┌─ EXCERPT

As of late Wednesday, cryptocurrency-tracking site CoinMarketCap listed Bitcoin as down 4.26 percent, Ethereum down 9 percent, XRP down 9.95 percent, and Bitcoin Cash down 10.54 percent in the last 24 hours. Of all the major cryptocurrencies listed on the site’s front page, a mere handful had gained value, with the vast majority posting losses.
Screenshot: CoinMarketCap
CNBC wrote:
At around 10:23 a.m. HK/SIN, bitcoin had fallen nearly 5 percent to $6,303, while XRP and ethereum both tanked over 10 percent, according to data from Coinmarketcap.com. It’s not unusual to see bitcoin lead other digital tokens lower.
… Bitcoin, XRP and ethereum have not recovered to the record highs seen toward the end of 2017 and beginning of this year. On Thursday, bitcoin was more than 68 percent off of its record high of $19,783.21, which it hit on Dec. 17 of last year.
Last month, Bloomberg reported that the MVIS CryptoCompare Digital Assets 10 Index had plummeted 80 percent from its high in January, exceeding the “Nasdaq Composite Index’s 78 percent peak-to-trough decline after the dot-com bubble burst in 2000.” Markets.com’s chief market analyst in London, Neil Wilson, warned the news agency that “It just shows what a massive, speculative bubble the whole crypto thing was—as many of us at the time warned.”
Other analysts have issued similar warnings as of late, saying that the cryptocurrency market could be heading for an imminent implosion. As CNBC noted, the International Monetary Fund recently issued a report containing a dire advisory that continued rapid growth in cryptocurrencies could “create new vulnerabilities in the international financial system.”

└─
┌─ DATA SUPPLIED

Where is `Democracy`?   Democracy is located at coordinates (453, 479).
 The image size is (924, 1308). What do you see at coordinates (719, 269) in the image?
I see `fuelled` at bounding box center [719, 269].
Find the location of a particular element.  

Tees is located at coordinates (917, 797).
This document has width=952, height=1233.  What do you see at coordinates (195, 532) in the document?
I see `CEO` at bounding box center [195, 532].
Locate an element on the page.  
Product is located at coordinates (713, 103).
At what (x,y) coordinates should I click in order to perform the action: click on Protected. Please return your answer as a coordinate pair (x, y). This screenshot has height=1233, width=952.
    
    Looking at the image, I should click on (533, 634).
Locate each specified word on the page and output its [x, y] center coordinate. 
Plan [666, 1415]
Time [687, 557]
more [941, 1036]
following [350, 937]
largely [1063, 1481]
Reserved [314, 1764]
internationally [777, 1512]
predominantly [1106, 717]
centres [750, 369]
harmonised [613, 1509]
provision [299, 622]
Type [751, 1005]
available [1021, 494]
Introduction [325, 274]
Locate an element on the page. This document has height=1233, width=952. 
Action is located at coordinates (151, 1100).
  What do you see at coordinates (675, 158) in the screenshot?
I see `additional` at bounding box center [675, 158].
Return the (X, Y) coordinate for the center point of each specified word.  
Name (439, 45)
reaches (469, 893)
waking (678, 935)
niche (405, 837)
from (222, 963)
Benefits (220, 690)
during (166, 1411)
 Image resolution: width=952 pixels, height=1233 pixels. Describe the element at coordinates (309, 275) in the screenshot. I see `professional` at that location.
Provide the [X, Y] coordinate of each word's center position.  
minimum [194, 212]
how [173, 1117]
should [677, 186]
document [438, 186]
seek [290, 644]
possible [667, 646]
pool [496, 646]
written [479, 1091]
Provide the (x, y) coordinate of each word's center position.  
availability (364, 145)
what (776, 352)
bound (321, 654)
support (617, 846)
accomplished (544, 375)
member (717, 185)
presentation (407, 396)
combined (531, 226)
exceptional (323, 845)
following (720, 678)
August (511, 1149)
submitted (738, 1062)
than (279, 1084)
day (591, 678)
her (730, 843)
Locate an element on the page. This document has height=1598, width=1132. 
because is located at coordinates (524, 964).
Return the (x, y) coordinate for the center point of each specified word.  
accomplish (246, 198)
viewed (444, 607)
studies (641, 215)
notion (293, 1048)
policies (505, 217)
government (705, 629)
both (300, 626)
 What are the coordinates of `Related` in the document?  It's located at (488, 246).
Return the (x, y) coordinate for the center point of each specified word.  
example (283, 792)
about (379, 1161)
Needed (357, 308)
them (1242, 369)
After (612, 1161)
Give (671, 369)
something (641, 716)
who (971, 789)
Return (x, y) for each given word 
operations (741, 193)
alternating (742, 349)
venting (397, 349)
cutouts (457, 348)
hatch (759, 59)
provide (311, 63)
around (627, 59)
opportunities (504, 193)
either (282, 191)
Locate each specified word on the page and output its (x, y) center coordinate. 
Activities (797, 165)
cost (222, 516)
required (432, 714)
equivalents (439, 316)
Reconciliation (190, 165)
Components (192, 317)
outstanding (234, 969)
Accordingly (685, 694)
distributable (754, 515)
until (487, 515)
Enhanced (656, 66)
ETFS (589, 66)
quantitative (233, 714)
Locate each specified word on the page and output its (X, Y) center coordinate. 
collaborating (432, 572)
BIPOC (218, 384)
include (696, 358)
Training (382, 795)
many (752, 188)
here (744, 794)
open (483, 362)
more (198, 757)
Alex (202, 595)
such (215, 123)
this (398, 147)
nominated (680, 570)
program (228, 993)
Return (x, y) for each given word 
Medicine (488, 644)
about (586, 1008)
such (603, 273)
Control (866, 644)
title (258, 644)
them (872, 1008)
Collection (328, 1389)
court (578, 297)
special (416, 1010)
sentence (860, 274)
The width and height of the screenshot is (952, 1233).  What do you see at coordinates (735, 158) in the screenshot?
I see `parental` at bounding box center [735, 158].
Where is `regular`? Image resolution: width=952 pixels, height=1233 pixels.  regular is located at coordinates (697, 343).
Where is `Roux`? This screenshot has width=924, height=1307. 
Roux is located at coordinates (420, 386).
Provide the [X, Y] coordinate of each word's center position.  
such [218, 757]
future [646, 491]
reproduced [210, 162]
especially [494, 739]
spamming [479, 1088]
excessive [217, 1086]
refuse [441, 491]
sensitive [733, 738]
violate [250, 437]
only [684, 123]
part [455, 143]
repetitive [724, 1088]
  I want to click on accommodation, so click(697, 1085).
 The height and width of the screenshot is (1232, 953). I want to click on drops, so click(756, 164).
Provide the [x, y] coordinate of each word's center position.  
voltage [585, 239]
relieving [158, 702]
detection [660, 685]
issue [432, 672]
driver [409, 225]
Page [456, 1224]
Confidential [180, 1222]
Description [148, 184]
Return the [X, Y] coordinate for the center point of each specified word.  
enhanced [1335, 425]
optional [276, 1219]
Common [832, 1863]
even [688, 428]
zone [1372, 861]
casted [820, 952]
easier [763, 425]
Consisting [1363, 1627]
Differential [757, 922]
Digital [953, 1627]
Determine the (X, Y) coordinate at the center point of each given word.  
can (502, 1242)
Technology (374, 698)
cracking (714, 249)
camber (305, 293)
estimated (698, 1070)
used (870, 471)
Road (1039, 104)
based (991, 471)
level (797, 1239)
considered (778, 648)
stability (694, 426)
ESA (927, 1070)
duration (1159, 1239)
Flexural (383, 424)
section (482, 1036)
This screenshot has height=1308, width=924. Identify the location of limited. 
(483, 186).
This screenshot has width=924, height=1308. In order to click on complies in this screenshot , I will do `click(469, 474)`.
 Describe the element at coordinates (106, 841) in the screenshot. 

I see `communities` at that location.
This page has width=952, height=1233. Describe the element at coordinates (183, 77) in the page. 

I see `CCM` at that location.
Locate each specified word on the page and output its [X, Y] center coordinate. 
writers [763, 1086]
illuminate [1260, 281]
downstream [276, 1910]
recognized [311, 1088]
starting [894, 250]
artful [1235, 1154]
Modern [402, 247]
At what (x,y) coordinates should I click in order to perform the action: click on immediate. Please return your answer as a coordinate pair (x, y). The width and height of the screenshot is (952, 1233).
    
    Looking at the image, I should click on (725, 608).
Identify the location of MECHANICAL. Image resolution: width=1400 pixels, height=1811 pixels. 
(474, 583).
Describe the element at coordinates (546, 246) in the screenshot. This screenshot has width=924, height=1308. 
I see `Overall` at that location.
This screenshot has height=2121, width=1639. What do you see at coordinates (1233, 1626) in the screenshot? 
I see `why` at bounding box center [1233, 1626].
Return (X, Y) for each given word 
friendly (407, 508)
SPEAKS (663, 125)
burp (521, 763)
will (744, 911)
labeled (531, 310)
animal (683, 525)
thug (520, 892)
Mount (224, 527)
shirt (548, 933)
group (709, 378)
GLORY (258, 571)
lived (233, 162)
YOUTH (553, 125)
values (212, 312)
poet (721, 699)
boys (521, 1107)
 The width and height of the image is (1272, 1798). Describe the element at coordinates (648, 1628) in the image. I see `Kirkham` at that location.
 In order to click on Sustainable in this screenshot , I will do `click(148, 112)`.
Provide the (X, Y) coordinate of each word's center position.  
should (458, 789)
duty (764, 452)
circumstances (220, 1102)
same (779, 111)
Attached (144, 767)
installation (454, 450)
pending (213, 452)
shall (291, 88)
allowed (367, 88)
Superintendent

└─

= WORK INSTRUCTION =
In the excerpt on falling cryptocurrency prices above, transcribe word for word the passage that begins at the words "As of late Wednesday, cryptocurrency-tracking" and ends after the words "majority posting losses.".

= SOLUTION TO THE EXERCISE =
As of late Wednesday, cryptocurrency-tracking site CoinMarketCap listed Bitcoin as down 4.26 percent, Ethereum down 9 percent, XRP down 9.95 percent, and Bitcoin Cash down 10.54 percent in the last 24 hours. Of all the major cryptocurrencies listed on the site’s front page, a mere handful had gained value, with the vast majority posting losses.